So what's going on here? Well, the compiler is telling us that it can't infer a proper lifetime. It says the lifetime of x is limited to the lifetime of the closure |x| x, but we want the lifetime of x to be the same as the lifetime of xs.

Wow.

That's an interesting bug that you won't find in pretty much any other programming language besides Rust and one that I admittedly didn't even know existed until I had written a fairly large chunk of the code. I'll again defer an in-depth explanation to elsewhere, but I'll show you the fix: we just have to explicitly annotate the lifetimes of our references.

impl<'a, A> List<A> {
    fn fold_left<B>(&'a self, f: |B, &'a A| -> B, a: B) -> B {
        match *self {
            Nil => a,
            Cons(ref x, ref xs) => {
                let a = f(a, x);
                xs.fold_left(f, a)
            }
        }
    }

    fn map<B>(&'a self, f: |&'a A| -> B) -> List<B> {
        self.fold_left(|l, x| Cons(f(x), box l), list![]).reved()
    }
}

After this, our code compiles and runs how we expect!

4. Final Thoughts

Porting OCaml's List module to Rust was not without some head scratching. Rust is a complicated beast, and on more than one occasion I found myself staring at the code I just wrote wondering how in the world it worked.

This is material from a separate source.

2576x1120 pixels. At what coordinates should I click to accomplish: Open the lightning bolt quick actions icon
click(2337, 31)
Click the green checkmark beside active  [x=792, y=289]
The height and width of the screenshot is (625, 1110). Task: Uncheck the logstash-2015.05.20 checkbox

Frankly, I still don't know how some of the code works (e.g. some mem::replace wizardry I needed to use to implement into_iter). However, along with the head scratching came plenty of "Aha!" moments which made the experience awesome! Rust's concepts of ownership and borrowing were new to me and made me think about programming in a new way. Rust is definitely awesome, and I can't wait to keep learning more about it!